▸ **Exercise details**
Find each line in the records below that contains the word "computer", and copy it out.

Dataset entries

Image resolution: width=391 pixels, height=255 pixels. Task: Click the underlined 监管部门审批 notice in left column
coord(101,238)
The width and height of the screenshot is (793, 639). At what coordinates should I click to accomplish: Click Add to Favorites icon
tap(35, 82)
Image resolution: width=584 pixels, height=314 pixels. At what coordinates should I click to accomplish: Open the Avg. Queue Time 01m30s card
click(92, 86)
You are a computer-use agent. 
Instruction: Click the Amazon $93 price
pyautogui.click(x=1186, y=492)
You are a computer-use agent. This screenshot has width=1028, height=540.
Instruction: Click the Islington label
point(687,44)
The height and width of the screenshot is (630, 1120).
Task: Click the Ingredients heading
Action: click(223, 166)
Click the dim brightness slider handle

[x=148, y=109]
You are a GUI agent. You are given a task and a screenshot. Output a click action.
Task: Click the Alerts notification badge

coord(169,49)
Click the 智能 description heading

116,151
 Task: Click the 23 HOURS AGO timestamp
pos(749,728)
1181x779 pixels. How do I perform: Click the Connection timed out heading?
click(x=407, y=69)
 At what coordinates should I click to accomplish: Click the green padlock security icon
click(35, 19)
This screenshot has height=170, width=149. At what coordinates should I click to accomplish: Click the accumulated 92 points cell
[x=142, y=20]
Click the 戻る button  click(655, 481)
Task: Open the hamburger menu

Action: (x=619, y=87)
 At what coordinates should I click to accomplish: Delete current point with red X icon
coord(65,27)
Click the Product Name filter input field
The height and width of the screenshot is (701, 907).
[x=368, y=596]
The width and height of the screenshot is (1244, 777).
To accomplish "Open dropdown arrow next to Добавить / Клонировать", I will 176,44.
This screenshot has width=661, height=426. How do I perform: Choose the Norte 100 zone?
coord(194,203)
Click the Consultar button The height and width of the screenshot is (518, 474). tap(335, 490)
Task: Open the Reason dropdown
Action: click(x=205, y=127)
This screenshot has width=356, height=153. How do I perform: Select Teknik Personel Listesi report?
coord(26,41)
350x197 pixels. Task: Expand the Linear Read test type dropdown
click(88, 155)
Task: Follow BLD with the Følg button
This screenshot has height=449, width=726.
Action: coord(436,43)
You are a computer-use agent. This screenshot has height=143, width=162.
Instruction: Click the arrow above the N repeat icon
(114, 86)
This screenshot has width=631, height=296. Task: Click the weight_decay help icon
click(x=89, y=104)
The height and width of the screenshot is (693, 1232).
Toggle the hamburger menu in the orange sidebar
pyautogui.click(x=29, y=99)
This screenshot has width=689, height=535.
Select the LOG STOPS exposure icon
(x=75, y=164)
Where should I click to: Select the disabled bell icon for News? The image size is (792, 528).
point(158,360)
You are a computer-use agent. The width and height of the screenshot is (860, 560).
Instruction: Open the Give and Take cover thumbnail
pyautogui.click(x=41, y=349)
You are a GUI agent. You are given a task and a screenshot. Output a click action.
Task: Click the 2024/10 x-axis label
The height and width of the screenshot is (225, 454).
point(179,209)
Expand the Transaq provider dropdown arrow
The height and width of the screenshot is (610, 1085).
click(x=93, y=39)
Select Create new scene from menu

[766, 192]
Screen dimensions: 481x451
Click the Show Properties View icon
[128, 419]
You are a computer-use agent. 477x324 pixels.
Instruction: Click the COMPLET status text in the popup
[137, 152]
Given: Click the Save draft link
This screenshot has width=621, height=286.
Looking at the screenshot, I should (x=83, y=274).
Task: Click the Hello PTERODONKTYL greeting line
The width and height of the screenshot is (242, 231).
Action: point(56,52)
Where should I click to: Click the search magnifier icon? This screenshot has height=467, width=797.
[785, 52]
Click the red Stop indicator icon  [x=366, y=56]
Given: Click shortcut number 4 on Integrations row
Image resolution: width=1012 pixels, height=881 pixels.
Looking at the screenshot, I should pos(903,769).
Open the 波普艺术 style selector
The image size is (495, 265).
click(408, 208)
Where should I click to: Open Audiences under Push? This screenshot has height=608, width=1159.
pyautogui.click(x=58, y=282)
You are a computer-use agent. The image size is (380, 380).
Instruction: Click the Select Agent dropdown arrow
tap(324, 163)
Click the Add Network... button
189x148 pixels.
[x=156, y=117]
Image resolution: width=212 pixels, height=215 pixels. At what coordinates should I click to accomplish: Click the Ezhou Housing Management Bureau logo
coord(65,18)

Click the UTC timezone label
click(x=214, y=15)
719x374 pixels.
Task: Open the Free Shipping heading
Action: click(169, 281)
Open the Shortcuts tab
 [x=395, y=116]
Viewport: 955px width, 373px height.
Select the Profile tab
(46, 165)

▸ **Answer space**
You are a computer-use agent. 
You are a computer-use agent. This screenshot has width=1028, height=540.
You are a computer-use agent. This screenshot has height=143, width=162.
You are a computer-use agent. The width and height of the screenshot is (860, 560).
You are a computer-use agent. 477x324 pixels.
You are a computer-use agent. The image size is (380, 380).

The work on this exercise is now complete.